**Exercise directions**
Print, word for word, the line containing "Click the Usługi" and all lines beneath it to the end of the entries below. Pictures do not belong in the copy.

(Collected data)
* * * *

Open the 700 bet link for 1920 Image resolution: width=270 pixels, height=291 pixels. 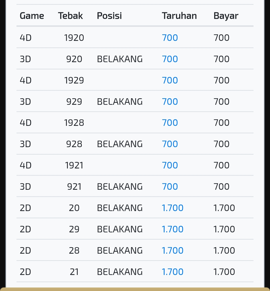pyautogui.click(x=170, y=38)
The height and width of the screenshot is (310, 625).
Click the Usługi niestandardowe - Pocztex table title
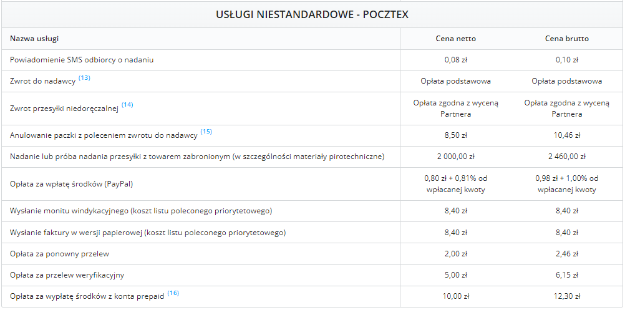click(312, 14)
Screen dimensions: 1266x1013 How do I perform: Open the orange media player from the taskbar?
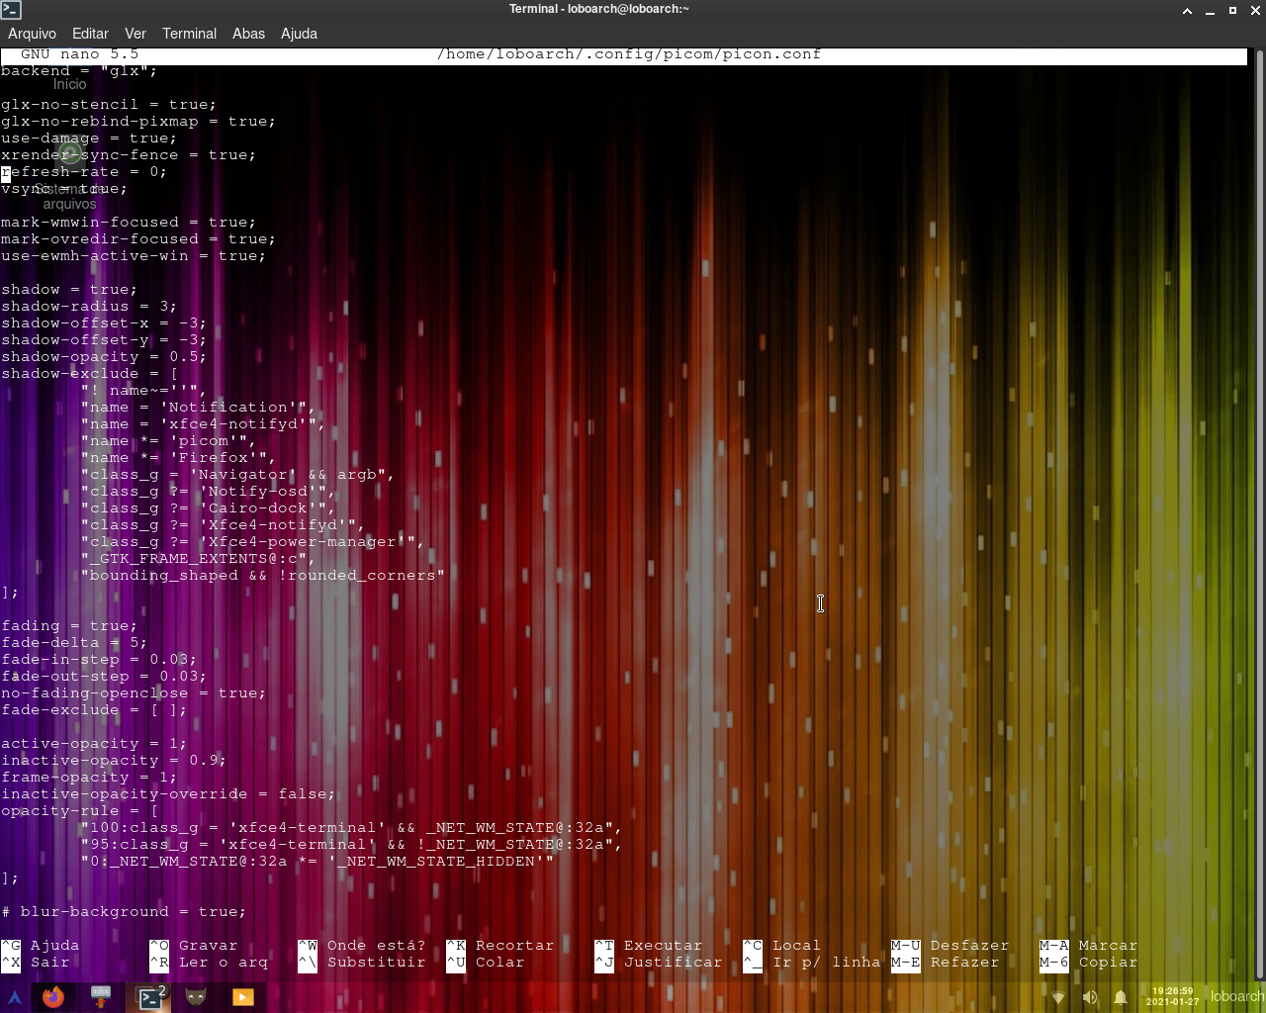click(243, 997)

* * * *

**Response for this exercise**
Click the Usługi niestandardowe - Pocztex table title
click(312, 14)
Screen dimensions: 1266x1013 How do I perform: Open the orange media player from the taskbar?
click(243, 997)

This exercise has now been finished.